To form a team, first the collaborators need to find one another. This sounds simple, but it is often highlighted as a problem by data scientists and biomedical scientists alike. Data science can help solve the problem of matching biomedical scientists with data scientists as potential collaborators. Data science already helps find potential soulmates match.com and eHarmony.com – why not use those same algorithms to help find potential teammates? This pre-screening of team members could be based on customizable criteria such as scientific expertise, physical location, and goals, both for the individual and the team. Final selection, of course, is highly personal and requires an investment of time and energy, but data science can be applied to help screen and suggest potential teams based on the information given. Although the usefulness of the technology depends greatly on the data and information put in, data science algorithms can improve the efficiency with which biomedical data science teams form.

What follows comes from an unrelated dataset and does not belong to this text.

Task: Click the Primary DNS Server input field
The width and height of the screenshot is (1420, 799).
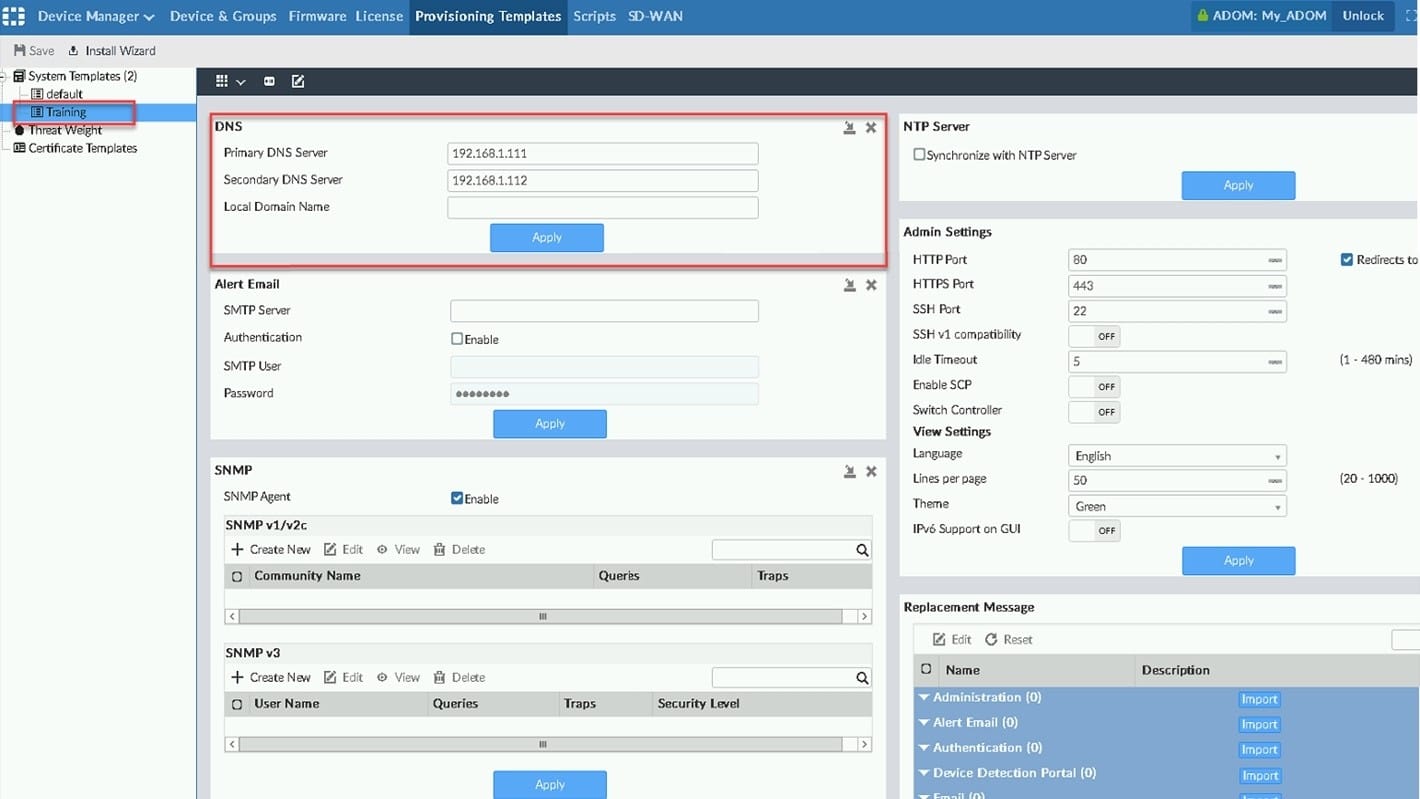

The collaborators, who are each specialists in some area, may have complementary areas of expertise with little or no overlap. Well-functioning teams require the specialists to have some amount of overlap in knowledge. This way, the team members can speak the same language, understand the interface between their work and that of their teammates, and ultimately interpret results correctly, recognizing the complexities and subtleties inherent in the data, its analysis, and the science behind the data. If this overlap in knowledge does not already exist, individual scientists, whether biomedical, computational, or quantitative, need to acquire it. A wide variety of short courses exist to acquire a working basic knowledge of scientific topics – both NIH-funded and otherwise, both in-person and online. With such a large number of courses, it is a challenge to find the ones that are right for the individual. Some work in this area has already begun, for example, through TESS, ELIXIR’s portal for discovering training materials. Individualizing discovery of training materials is an area where applying data science can be helpful. Retailers such as Amazon continuously recommend new books and products. Training courses can be considered a product – a course could be recommended based on an individual’s current knowledge, what he/she wants to know, and how well the material fits with his/her learning style. Recommendation engine technology can be adapted to all types of biomedical training materials with appropriate minimal metadata. One day, data science technology will help biomedical data science teams gain overlap in expertise and a shared language.
To attain both goals – finding potential collaborators and developing a shared language among collaborators – applying data science can be useful. The ultimate goal, however, is not the application of data science for its own sake, but to facilitate the development of collaborative teams of data scientists and biomedical scientists to tackle the data-driven problems that will move biomedical science forward. Some collaborative teams already exist at the interface of biomedical science and parts of data science, e.g. in areas such as computational biology and systems biology. Since data are increasing in size and complexity, the size of this interface will also increase, and hence biomedical data science will become the norm rather than the exception. Data science can be used to improve the process of forming collaborative biomedical data science teams, and these teams in turn will play a key role in driving biomedical science forward.